(Два этюда о Кьеркегоре)
Читая «Страх и трепет» Кьеркегора, его долгие и странные рассуждения про Авраама и его поступок, имеющие мало общего и с мифом и с реальностью, в которой жил условный «Авраам», я вдруг понял, что Кьеркегор пишет о себе и Регине Ольсен. Авраам – это он сам, совершивший столь же ужасный «нечеловеческий» поступок – убийство любви, подобно тому, что собирался совершить «отец веры» Авраам, – если бы Бог его не остановил. Именно поэтому поступок Авраама загадочно назван «самоотречением». Кьеркегор словно вымаливал у Бога право не делать это – и оправдывался перед собой в необходимости это сделать. Отказаться от возлюбленной – это был его идейный долг, акт веры в свое предназначение, в предназначение философа, выбравшего не женщину и не семейное счастье, а Бога – «силой абсурда»! Кьеркегор хочет быть «трагическим героем», равным Аврааму или Агамемнону, принесшему в жертву дочь Ифигению. «Настоящий трагический герой приносит в жертву себя и все свое ради всеобщего», – пишет он. И, тем не менее, он словно не может простить человечеству и философии то, что они заставляют его совершить!

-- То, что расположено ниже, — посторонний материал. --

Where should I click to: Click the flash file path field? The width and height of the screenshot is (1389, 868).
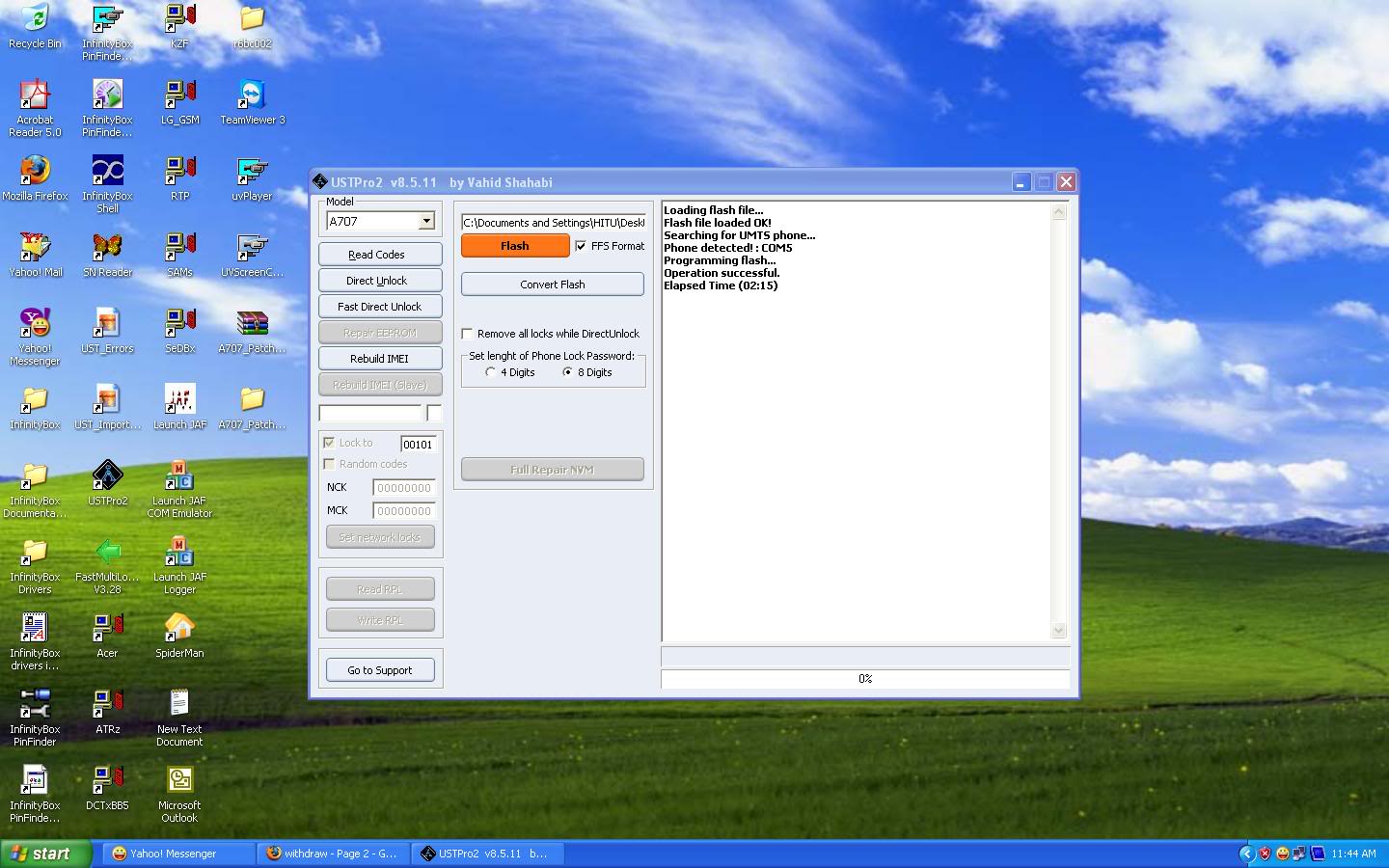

Он приносит свою любовь в жертву тому же Богу, ради которого на заклание вел своего сына Авраам, и он ищет могучих слов утешения – от лица истины, которую он заслужил… И он находит эти слова (хоть и не находит утешения). Он действительно стал Кьеркегором, которого мы все знаем и любим. Но за это право, «быть Кьеркегором», он заплатил слишком дорого! Мы точно не вынесем ноши Авраама.
Силой абсурда
Движущую силу веры Авраама Кьеркегор называет «силой абсурда». Абсурдно как раз это утверждение: Авраам мифологический, «реальный», любой – верил без всякой тени абсурда, если только не считать абсурдной любую веру. Как, собственно, и считает Кьеркегор. Не вера Авраама, а вера Кьеркегора была абсурдной, ибо противоречила всему: разуму, фактам, духу времени, здравому смыслу самого философа. Противоречила она и личному счастью, что было особенно мучительным. Кьеркегор словно знает, что ни от безжалостного Бога Авраама, ни от трансцендентного Бога философов – не стоит ждать милосердия. И все-таки ждет – вопреки разуму. Вера вопреки всему – и есть вера силой абсурда.

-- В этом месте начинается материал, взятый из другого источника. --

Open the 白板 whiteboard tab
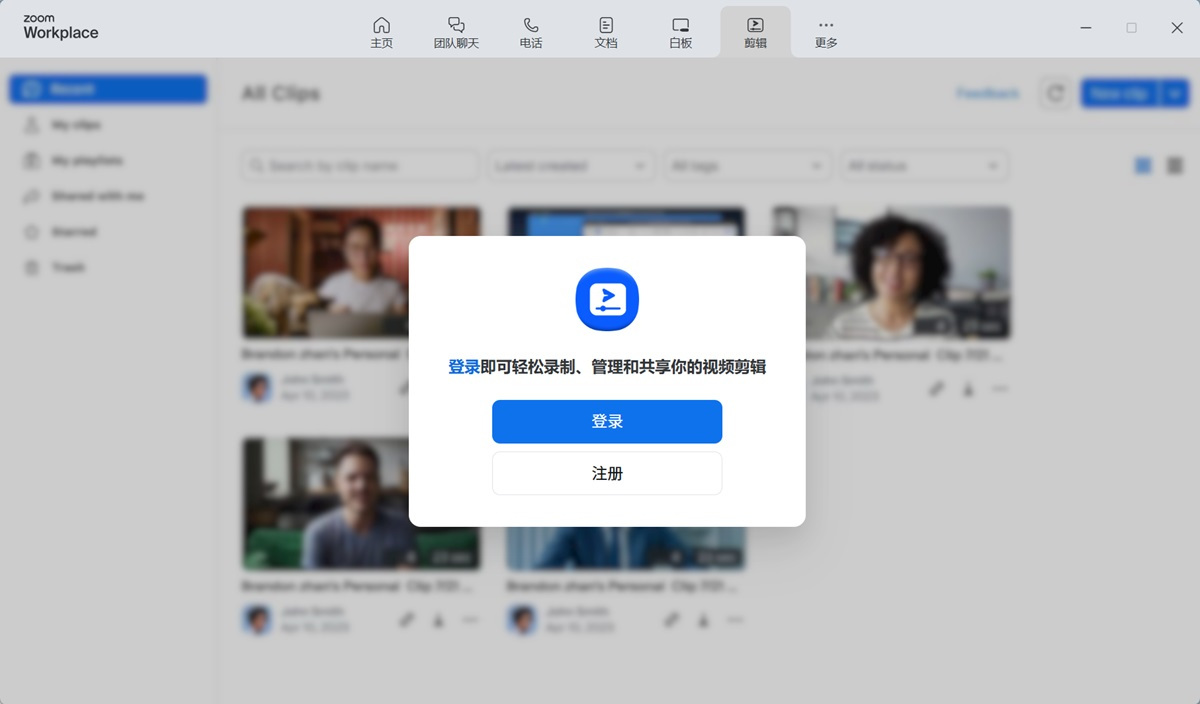Viewport: 1200px width, 704px height. click(681, 32)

Впрочем, если считать жизнь абсурдной, то законным ответом на абсурд жизни есть абсурд веры. Один абсурд вызывает и «сакрализует» другой. Человеку, не признающему абсурдную жизнь, не за что больше держаться, кроме веры, чем более абсурдной – тем лучше. Ибо будь она «разумной», она казалась бы порождением философов, а такая нелепая, какая есть – словно несет тень какой-то довременной загадки, пропавшего кода…
Никакой загадки, на самом деле, нет, и в «абсурдной вере» нет ровно никакого абсурда, а есть пережитки древних культов – и только. В ней не больше «абсурда», чем в «рекапитуляции», то есть кратком повторении филогенеза в онтогенезе человеческого зародыша. Но на то и «сила абсурда», чтобы не считаться с очевидностью, как не считался кьеркегоровский Авраам, который верил, что если Бог и заберет у него Исаака (Регину Ольсен), то взамен даст ему «нового Исаака».